Why The Latest Sunscreen-In-The-Blood Study Shouldn’t Scare You

Why The Latest Sunscreen-In-The-Blood Study Shouldn’t Scare You

Another U.S. government-led study looking at whether certain sunscreen filters can possibly affect the body is making the rounds. But while its conclusions are worth caring about, you shouldn’t panic, and you definitely shouldn’t stop using sunscreen.

The study, conducted by researchers from the U.S. Food and Drug Administration and published Tuesday in JAMA, recruited 48 healthy volunteers (men and women split evenly) for a randomised experiment.

For four days, they applied one of four sunscreens that contained a total six active ingredients (avobenzone, oxybenzone, octocrylene, homosalate, octisalate, and octinoxate). For 21 days, starting with the first day of sunscreen use, the participants had their blood tested for the presence of these ingredients. The sunscreens used were a lotion, aerosol and non-aerosol spray, and a pump spray.

No matter the ingredient or the way the sunscreen was applied, the researchers found, the ultraviolet filters were readily absorbed into people’s bloodstreams. The average level of these ingredients in people’s blood was higher than the threshold established by the FDA to determine whether an ingredient requires further safety testing. This may sound alarming, but the authors urged caution against people taking their results too far.

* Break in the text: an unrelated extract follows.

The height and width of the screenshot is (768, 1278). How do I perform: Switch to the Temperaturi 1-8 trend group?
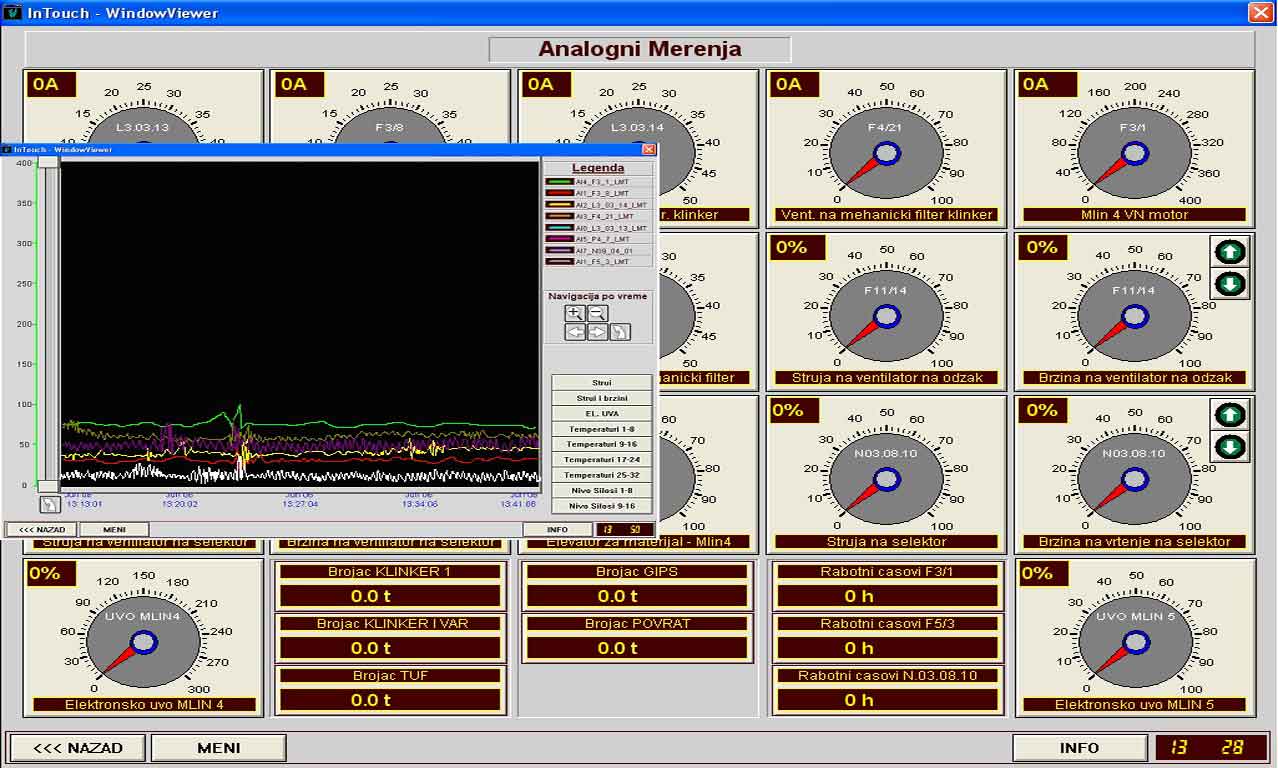tap(601, 429)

“These findings do not indicate that individuals should refrain from the use of sunscreen,” they wrote.

Just because a chemical can enter our bodies does not automatically mean it can cause harm, and sunscreen ingredients have been widely studied around the world and repeatedly found to be safe. For example, a 2001 review by European Commission scientists found that “there is no need for regulatory actions to protect the consumer with regard to potential estrogenic effects of the UV-filters studied.”

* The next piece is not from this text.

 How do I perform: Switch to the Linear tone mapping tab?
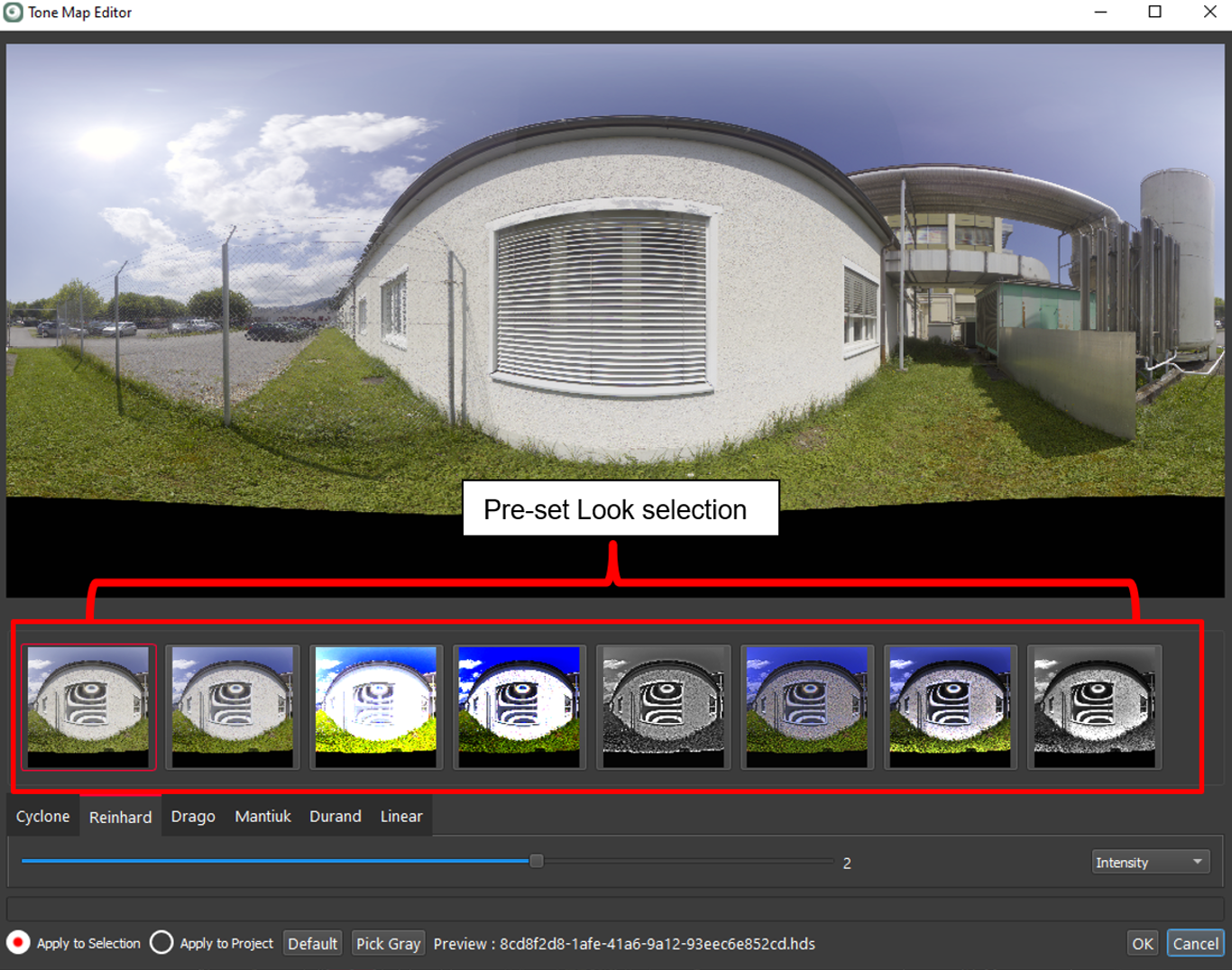tap(400, 816)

The report noted that “The activity of the UV-filters found is very low in comparison with exposure to ‘estrogenic’ substances in food (flavonoids)” and concluded, “As UV-filters are an effective tool to protect humans from excessive exposure to sunlight, a known carcinogen, their use is recommended.”

The new study is an update to a similar, smaller study conducted by the FDA that got a fair bit of media hype last year, which also found that several active sunscreen ingredients were absorbed into people’s bloodstreams.

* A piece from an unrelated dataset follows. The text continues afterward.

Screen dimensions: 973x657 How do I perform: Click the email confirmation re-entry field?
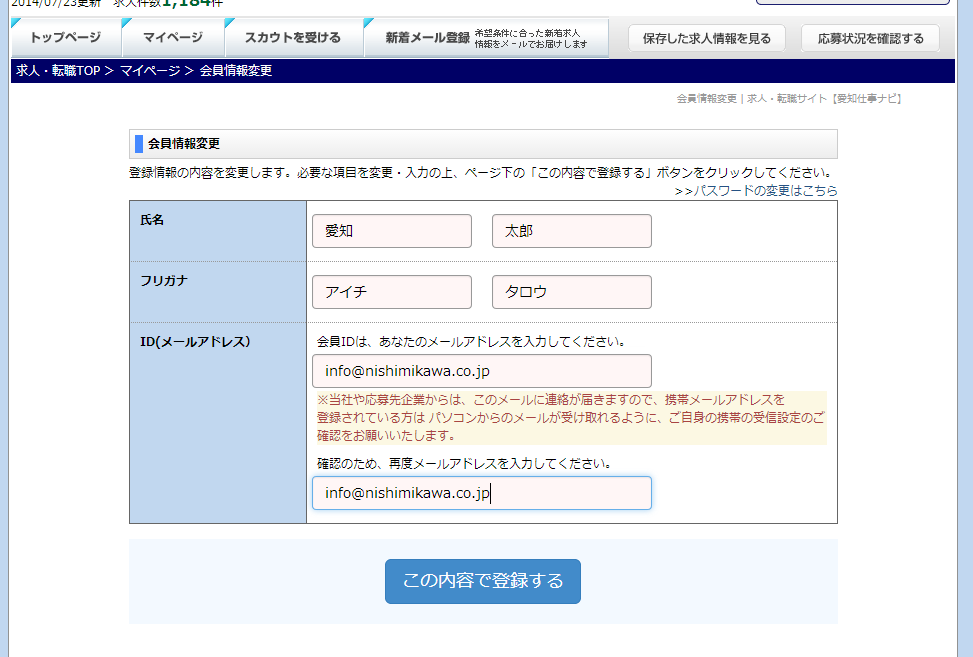point(481,493)
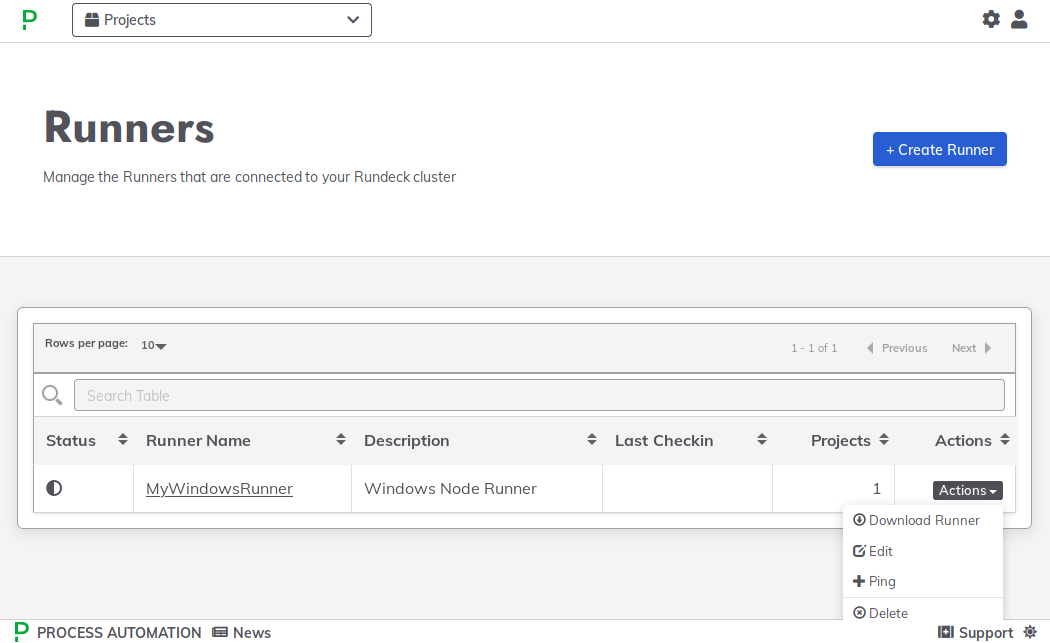Open the user profile icon menu
The width and height of the screenshot is (1050, 643).
pyautogui.click(x=1019, y=19)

Both studies are important because of a 2014 law that required the FDA to change its regulation of over-the-counter sunscreens. While the law was meant to speed along the approval of newer UV-filtering ingredients, it also led to the reevaluation of many sunscreen ingredients sold in the U.S. for decades—those used in so-called chemical sunscreens. (Mineral-based sunscreens, made using zinc oxide and titanium dioxide, are also effective at blocking ultraviolet light, but they tend to leave a white cast over the skin.)

In 2019, the FDA proposed new guidelines that would kick 14 common sunscreen ingredients off its “Generally Recognised as Safe and Effective” (GRASE) list. They also asked the manufacturers of 12 ingredients to put forth more evidence for their safety in order to keep selling products made with them. Among the kinds of evidence requested by the FDA were whether these chemicals are absorbed through the skin to any meaningful degree and if that could lead to any health risks.

Right now, the FDA’s research suggests that companies looking to sell sunscreens with these ingredients will need more safety studies. The newer study also provides evidence that casual sunscreen use could expose people to these chemicals, since the ingredients could be found in people’s blood after only the first day of testing, when volunteers were asked to apply sunscreen only once.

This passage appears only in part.